Fragestunde - Protokoll Nr. 210 vom 28.11.2012
Beteiligung von Betroffenenverbänden und Fachverbänden in das Verfahren im Zusammenhang mit dem Gesetzentwurf zur Regelung der betreuungsrechtlichen Einwilligung in eine ärztliche Zwangsmaßnahme
Antwort des Parl. Staatssekretärs Dr. Max Stadler auf die Frage der Abgeordneten Dr. Martina Bunge (DIE LINKE) (Drucksache 17/11611, Frage 19):
In welcher Art und Weise genau sind Betroffenenverbände und Fachverbände im Zuge des Gesetzgebungsverfahrens zur Zwangsbehandlung, Bundestagsdrucksache 17/11513, beteiligt worden, und welche Kriterien sind für den offensichtlichen Eilbedarf in diesem Verfahren maßgeblich?

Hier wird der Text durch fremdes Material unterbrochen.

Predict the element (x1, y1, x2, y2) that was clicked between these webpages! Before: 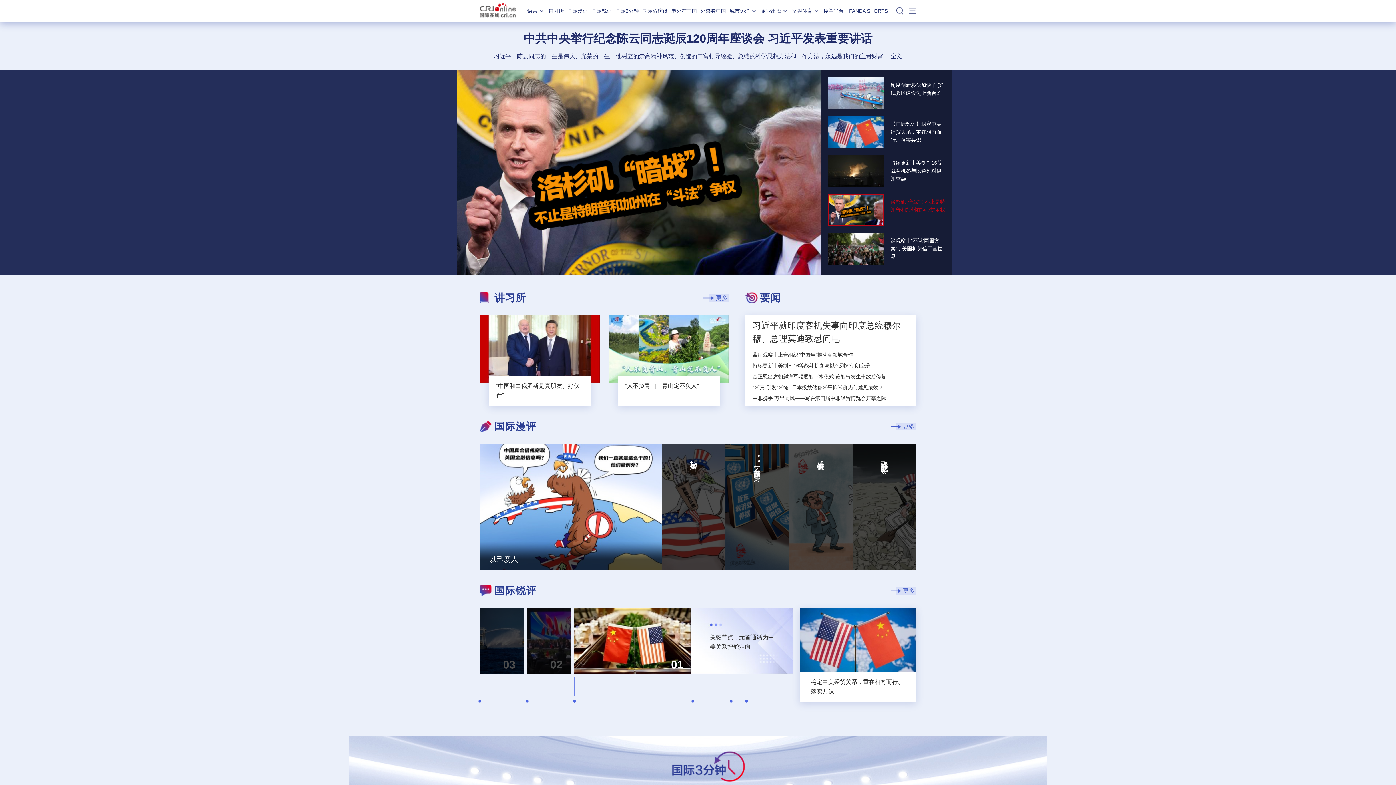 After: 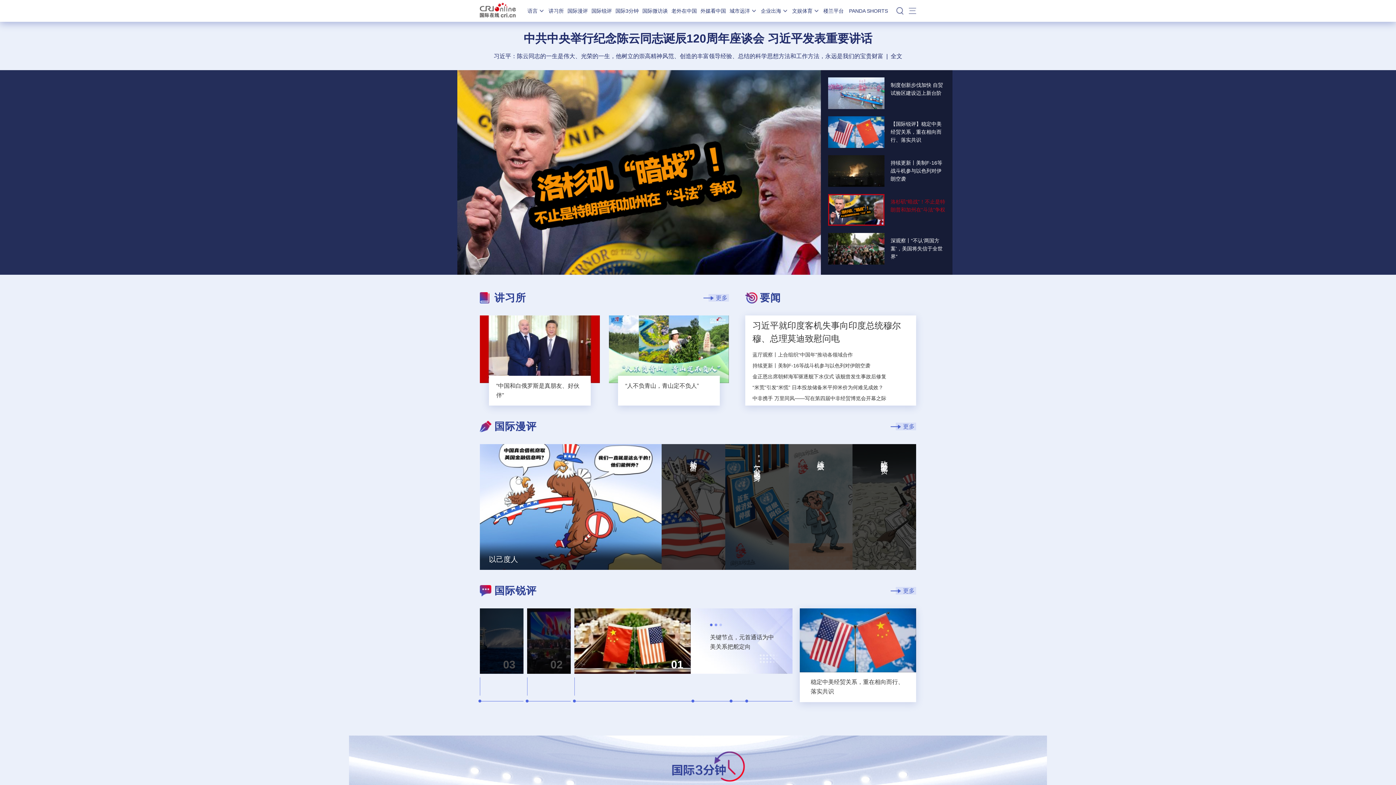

Auf Initiative des Bundesministeriums der Justiz ist anlässlich der Beschlüsse des Bundesgerichtshofs, BGH, vom 20. Juni 2012 (BGH XII ZB 99/12 und Az. XII ZB 130/12) zur betreuungsrechtlichen Zwangsbehandlung mit zahlreichen Verbänden auf Fachebene gesprochen worden. Das erste Gespräch wurde mit dem Bundesverband Psychiatrie-Erfahrener e. V., BPE, geführt. Weitere Gespräche wurden mit der Bundesarbeitsgemeinschaft Psychiatrie-Erfahrener e. V., Die-BPE, der Aktion Psychisch Kranke e. V., der Deutschen Gesellschaft für Psychiatrie, Psychotherapie und Nervenheilkunde, DGPPN, der Bundesdirektorenkonferenz – Verband leitender Ärztinnen und Ärzte der Kliniken für Psychiatrie und Psychotherapie e. V., BDK, dem Arbeitskreis der Chefärzte und Chefärztinnen von Klinken für Psychiatrie und Psychotherapie an Allgemeinkrankenhäusern in Deutschland, ACKPA, dem Bundesverband der Angehörigen Psychisch Kranker e. V., BApK, dem Bundesverband der Berufsbetreuer e. V., BdB, und dem Bundesverband freier Berufsbetreuer e. V., BVfB, geführt. Mit den drei zuletzt genannten Verbänden wurden Telefonate geführt.
Zudem sind zahlreiche schriftliche Stellungnahmen und Eingaben zum Thema eingegangen.
Die Anmerkungen und Hinweise sind in die Überlegungen zu einer Regelung der betreuungsrechtlichen Einwilligung in eine ärztliche Zwangsmaßnahme eingeflossen.
Der „offensichtliche Eilbedarf“ folgt daraus, dass infolge der geänderten Rechtsprechung des BGH derzeit eine auf das Betreuungsrecht gestützte Behandlung von Patienten, die aufgrund einer psychischen Krankheit oder einer seelischen oder geistigen Behinderung die Notwendigkeit der ärztlichen Maßnahme nicht erkennen oder nicht nach dieser Einsicht handeln können und denen ein erheblicher gesundheitlicher Schaden droht, im Rahmen einer Unterbringung gegen ihren natürlichen Willen nicht mehr möglich ist. Dies hat für einen Teil der nach Betreuungsrecht untergebrachten bzw. unterzubringenden Betreuten schwerwiegende gesundheitliche Folgen. Der BGH führt insoweit selbst aus, dass das Fehlen von Zwangsbefugnissen zur Durchsetzung notwendiger medizinischer Maßnahmen dazu führen kann, dass ein -Betroffener ohne eine solche Behandlung einen erheblichen Schaden nimmt (BGH XII ZB 99/12 Randnummer 48).